La Motte logeait à cette époque, avec sa nièce, Mme Perrot, née Latour, 17, rue des Cannettes.

On le rencontre une dernière fois aux journées de juillet 1830, âgé de soixante-dix-sept ans. Il y fut pris dans une panique et tomba blessé. L'officier de gendarmerie qui était de service le fit transporter dans une maison voisine. Le 11 octobre 1831, il entrait à l'hôpital Saint-Louis où il mourut le 6 novembre. Dans les dernières années de sa vie il avait cherché plusieurs fois à se suicider. Je suivis le bord de la rivière jusqu'à Villeneuve-Saint-Georges. Aidé de mes deux mains, je me glissai jusqu'au bord du talus. Je regardai l'endroit où j'allais tomber et j'étais prêt à lâcher l'herbe que je tenais fortement, quand, en plongeant mes yeux dans l'abîme qui devait m'engloutir, je crus voir le fleuve rouler des flots de sang.
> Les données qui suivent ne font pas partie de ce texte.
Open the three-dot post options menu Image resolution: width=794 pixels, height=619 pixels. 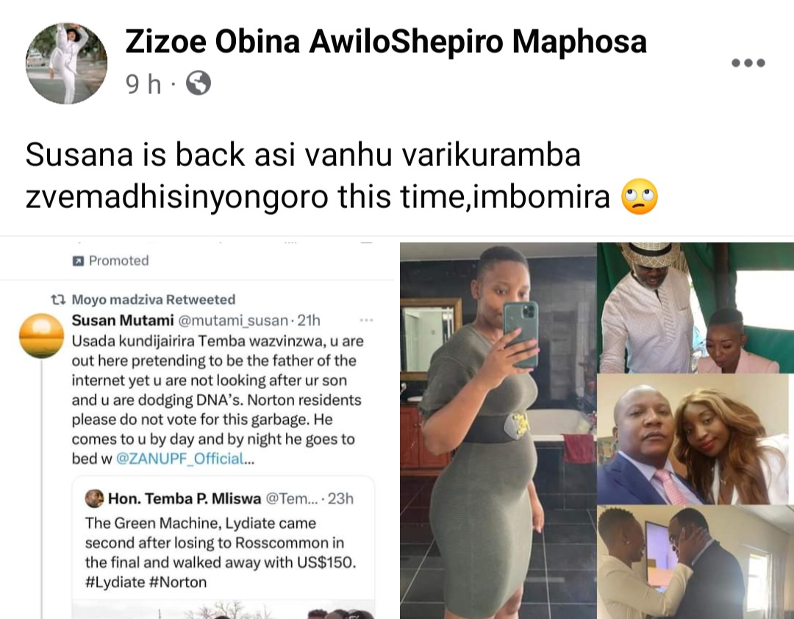pos(748,63)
Ces flots de sang lui rappelèrent, assure-t-il, les journées de septembre, et il n'eut plus envie de se suicider.

Le Journal de Paris annonça sa mort en ces termes : M. Mustophragasis, comte de Valois, chevalier de Saint-Louis et de la Couronne, noble à cheval d'Angoulême, vient de mourir à Paris très vieux et assez pauvre. Il avait été marié à la fameuse Mme de La Motte-Valois. Il était généralement connu sous le nom de Valois-Collier.

 

 

 



[1] Les documents qui ont servi à écrire ce chapitre sont pour la plupart conservés aux Archives nationales, F7, 6354 A/7277.
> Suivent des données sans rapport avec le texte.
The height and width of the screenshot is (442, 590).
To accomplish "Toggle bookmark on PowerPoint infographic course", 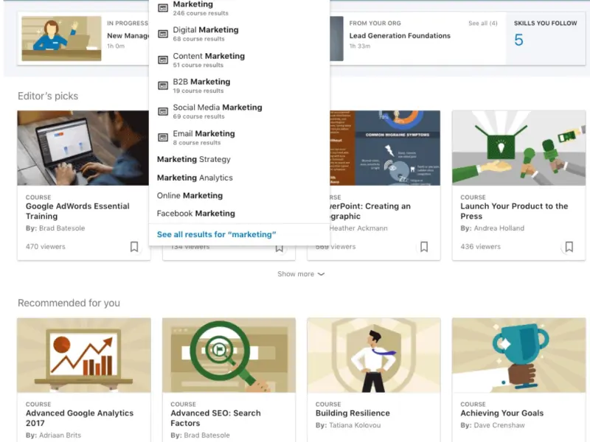I will click(424, 247).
[2] Les Misérables, troisième partie, Marius : livre III, chap. I, Un ancien salon.

[3] Encore ces initiales ne peuvent-elles servir de guide. La baronne de T., qui tenait le salon, aurait été la veuve d'un ambassadeur de France sous Louis XVI. Il n'y eut sous Louis XVI aucun baron de T. ambassadeur.
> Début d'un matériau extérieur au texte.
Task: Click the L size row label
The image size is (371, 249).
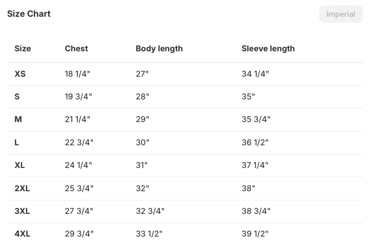Action: pyautogui.click(x=17, y=143)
[4] Le Furet, par Charles *** (Charles Robert). Paris, Chaumerot, 1818, in-8°. Deux livraisons en ont paru. La destruction en fut ordonnée par arrêt de la Cour d'appel du 2 avril 1818.

[5] Le Moniteur royaliste, journal publié en 1820, qui a eu 8 numéros in-4°.

[6] Sous le nom de village d'Orsel on entendait un groupe de maisons construites en 1802 par M. d'Orsel, au pied de la butte Montmartre. La rue d'Orsel existe encore aujourd'hui sur cet emplacement, s'étendant de la rue de Clignancourt à la rue des Martyrs.

[7] Cette première rédaction des Mémoires du comte de La Motte, apportée par Pannisset au Préfet de police, fut déposée par celui-ci aux Archives de la Préfecture, d'où elle disparut presque aussitôt.

[8] Le libraire Baudouin avait déjà (1827) publié une Correspondance intime du roi Louis XVIII, tirée à 10.000 exemplaires, qu'il fit ensuite lacérer, à l'exception d'un seul exemplaire remis par lui au Président Séguier. Il en fut remboursé. Anecdote, historiques du temps de la Restauration (Paris, 1853), p. 64-71.

[9] Le ministre Polignac.

[10] Rapport du 26 avril 1829, Archives nationales, F7, 6354, A/7277.

[11] F7, 6354, A/7971.

[12] Mémoires inédits du comte de La Motte, Paris, 1858, in-16 de XXXIX-318 p.

[13] LAFONT D'AUSSONNE, Mémoires secrets... de la reine de France, II, 131 et 136. — Les détails donnés par Lafont d'Aussonne dans le chapitre intitulé le Comte de Lamothe-Collier montrent, par leur concordance avec le dossier des Archives nationales, qu'il eut véritablement avec Lamente la conversation qu'il rapporte.